Preconnect is a resource hint that tells a browser to start establishing a connection to a remote server before the page needs to download resources from it. This proactive step helps reduce the time spent on connection handshakes, making the website feel faster to users.
What is Preconnect?
Preconnect is a keyword for the rel attribute of the <link> element. It serves as a hint to the browser that the user is likely to need assets from a specific third-party domain, such as a CDN or a font provider. When implemented, the browser preemptively begins the connection process, which involves looking up the domain name, setting up a TCP connection, and negotiating a secure TLS connection.
Because setting up these connections can take hundreds of milliseconds on slow networks, doing them early can [speed up future loads from that origin by 100 to 500 ms] (web.dev).
Why Preconnect matters
Establishing a secure connection requires multiple "round trips" between the browser and the server. If this happens only when the browser discovers a critical resource (like a font or CSS file), the page load stalls while waiting for the connection.
- Faster Perceived Performance: By finishing the connection work early, resources can begin downloading immediately when they are discovered.
- Improved Performance Metrics: Implementation has been shown to [improve Time-to-Interactive by 37 percent] (Splunk) and can [improve initial rendering performance by roughly 10 percent] (Splunk).
- Better Key Paint Times: Some online stores have [improved key paint metrics by 500 ms to over 1 second] (Splunk) by preconnecting to their image catalogs.
- Low Bandwidth Cost: While it uses CPU time, preconnect is "cheap" because it primarily involves waiting for signals rather than downloading large amounts of data.
How Preconnect works
When a browser encounters a preconnect hint, it attempts to complete the following three steps: 1. DNS Lookup: Resolving the domain name (e.g., example.com) into an IP address. 2. TCP Handshake: Establishing a connection to the server. 3. TLS Negotiation: Encrypting the connection for security if the origin uses HTTPS.
If the resource is discovered later in the page load, these steps are already finished, allowing the browser to skip the wait and download the file right away.

DATA RECORDS
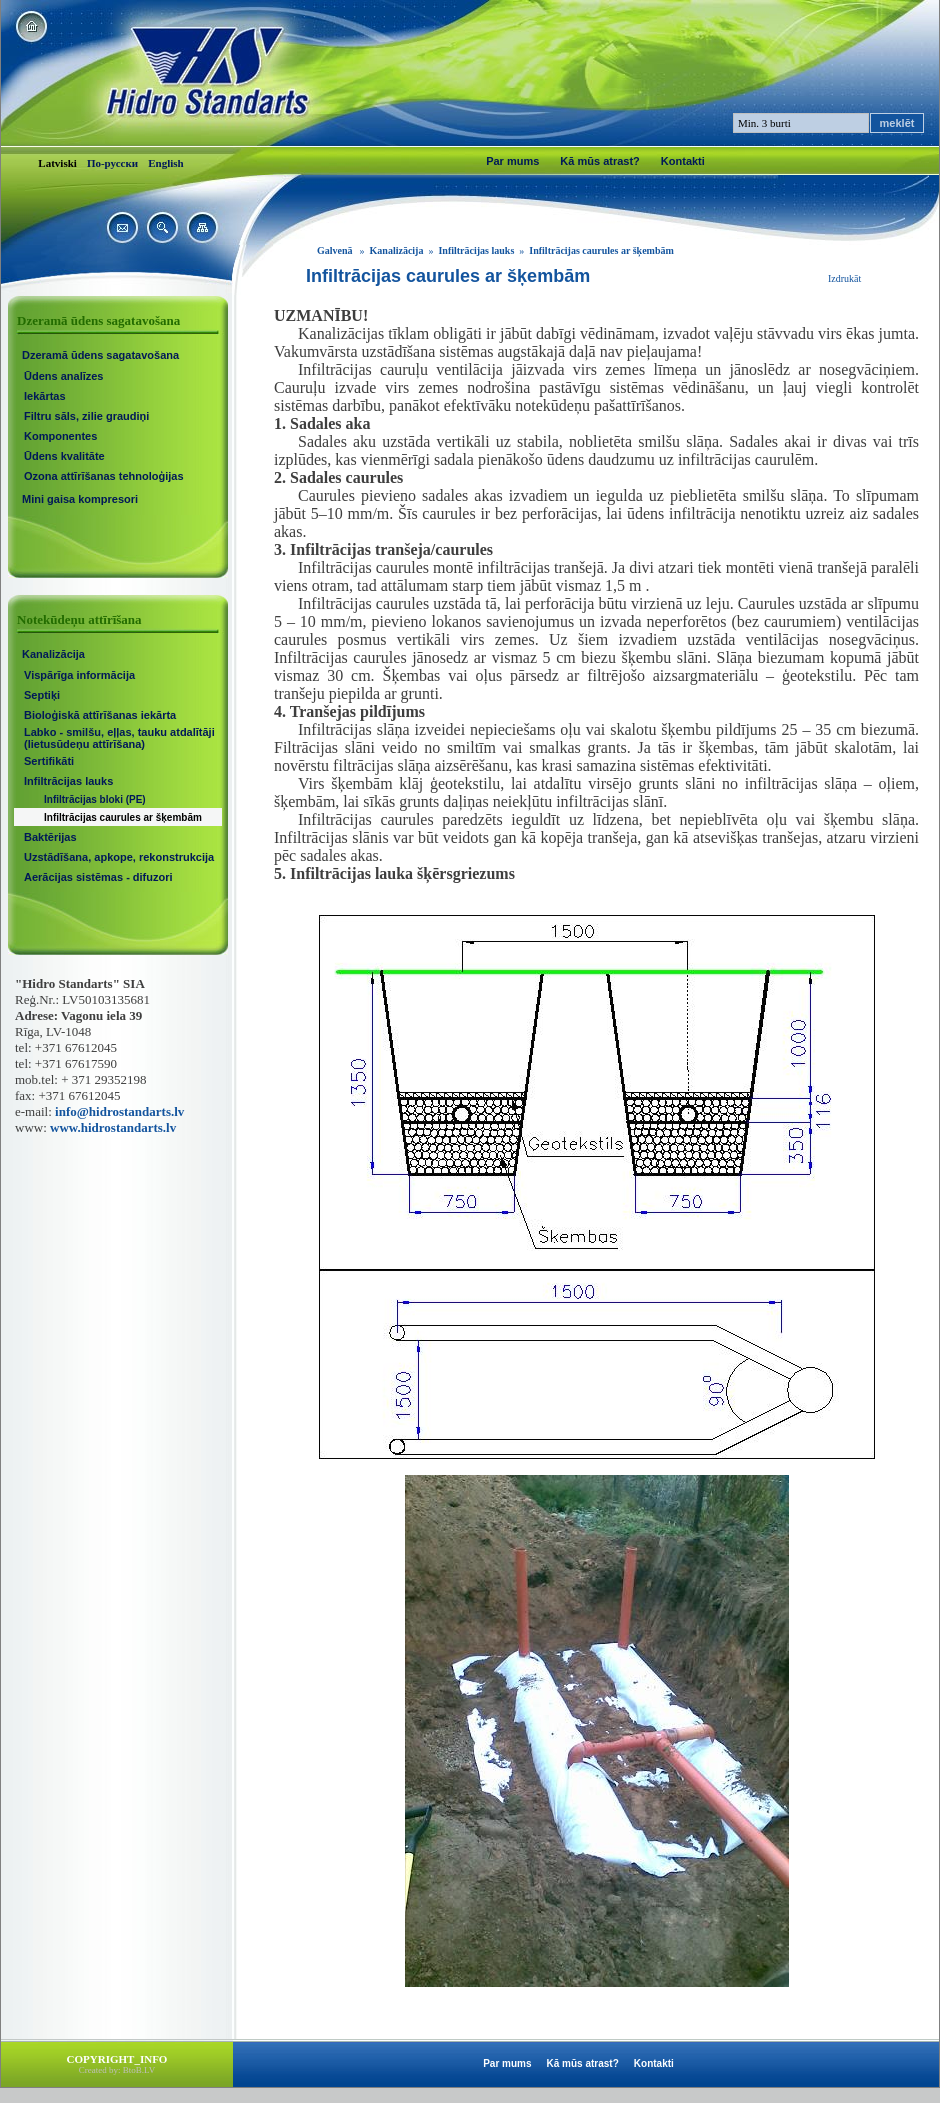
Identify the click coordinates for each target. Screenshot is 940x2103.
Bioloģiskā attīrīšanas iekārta (100, 715)
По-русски (112, 163)
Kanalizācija (53, 654)
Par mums (512, 161)
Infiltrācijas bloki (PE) (95, 799)
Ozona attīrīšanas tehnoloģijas (104, 476)
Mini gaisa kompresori (80, 499)
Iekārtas (45, 396)
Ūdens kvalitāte (64, 456)
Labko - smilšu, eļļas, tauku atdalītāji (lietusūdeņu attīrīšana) (119, 738)
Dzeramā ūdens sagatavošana (100, 355)
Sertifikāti (49, 761)
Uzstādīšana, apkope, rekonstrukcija (119, 857)
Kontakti (683, 161)
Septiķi (42, 695)
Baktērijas (50, 837)
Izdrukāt (844, 278)
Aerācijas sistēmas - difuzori (98, 877)
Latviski (57, 163)
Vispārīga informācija (79, 675)
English (165, 163)
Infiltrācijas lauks (68, 781)
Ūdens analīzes (63, 376)
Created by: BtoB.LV (117, 2070)
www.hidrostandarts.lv (113, 1127)
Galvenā (335, 250)
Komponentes (60, 436)
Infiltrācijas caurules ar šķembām (123, 817)
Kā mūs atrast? (599, 161)
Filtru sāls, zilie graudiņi (86, 416)
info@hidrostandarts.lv (119, 1111)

EXERCISE GOAL
Resume the article on the preconnect resource hint, starting right after its final sentence.

ANSWER TO THE TASK
Best practices
- Limit the number of origins: Browsers have limits on how many active connections they can maintain. Focus on the 6 to 8 most critical third-party domains.
- Use for cross-origin only: Never preconnect to your own domain. The connection to your site is already open because the browser is currently loading the page from it.
- Include the crossorigin attribute for fonts: Some resources, such as fonts, are loaded in anonymous mode. You must use
<link rel="preconnect" href="https://example.com" crossorigin>for these, or the browser may only perform the DNS lookup. - Test the impact: Use synthetic monitoring tools to compare performance before and after adding the hints.
Common mistakes
Mistake: Preconnecting to too many domains.
This can waste CPU time and bandwidth, potentially slowing down the browser's ability to make other necessary connections.
Fix: Use preconnect only for critical origins and use dns-prefetch for less important ones.
Mistake: Preconnecting to a domain and not using it immediately. Browsers are designed to be efficient. If the connection is [not used within 10 seconds, the browser closes it] (Chrome for Developers), wasting the work done. Fix: Verify that a request is actually sent to the domain within that 10-second window.
Mistake: Combining multiple hints in one tag for Safari.
Safari only allows one resource hint per rel attribute. If you write rel="preconnect dns-prefetch", Safari may skip the tag entirely.
Fix: Use separate link tags for each hint.
Examples
HTML implementation
Place this in the <head> of your document to start a connection to a font provider:
<link rel="preconnect" href="https://fonts.googleapis.com" crossorigin>
HTTP Header implementation
You can also send the hint via your server's Link header:
Link: <https://example.com>; rel="preconnect"
React implementation
In a React environment, you can use the preconnect function from react-dom within a component or an event handler:
preconnect("https://example.com");
Preconnect vs dns-prefetch
| Feature | Preconnect | DNS-Prefetch |
|---|---|---|
| Action | DNS + TCP + TLS | DNS only |
| Speed Gain | High (handles full handshake) | Low (handles initial step) |
| Resource Cost | Higher (uses CPU and connection slots) | Very Low |
| Best Use | Most critical third-party origins | All secondary third-party origins |
| Browser Support | Modern browsers (since Jan 2020) | Widest support (fallback option) |
FAQ
Does preconnect guarantee a faster site? No. It is a hint, not a command. The browser may choose to ignore it if it is busy with more important tasks or if have you provided too many hints.
What happens if I forget the crossorigin attribute?
For resources like fonts, omitting the crossorigin attribute means the browser will only perform the DNS lookup. The TCP and TLS steps will be skipped, reducing the performance benefit.
When should I use preconnect instead of preload?
Use preload when you know the exact URL of a file (like main.css). Use preconnect when you know the domain you are connecting to, but not the exact file path, such as when using a versioned CDN or a dynamic image service.
Can preconnect hurt my SEO? Indirectly, yes, if misused. If you preconnect to too many domains or unused origins, you may waste the user's CPU and bandwidth, leading to a slower experience and lower performance scores in tools like Lighthouse.
Is preconnect supported on mobile? Yes, it is well established and available across most modern mobile devices and browser versions.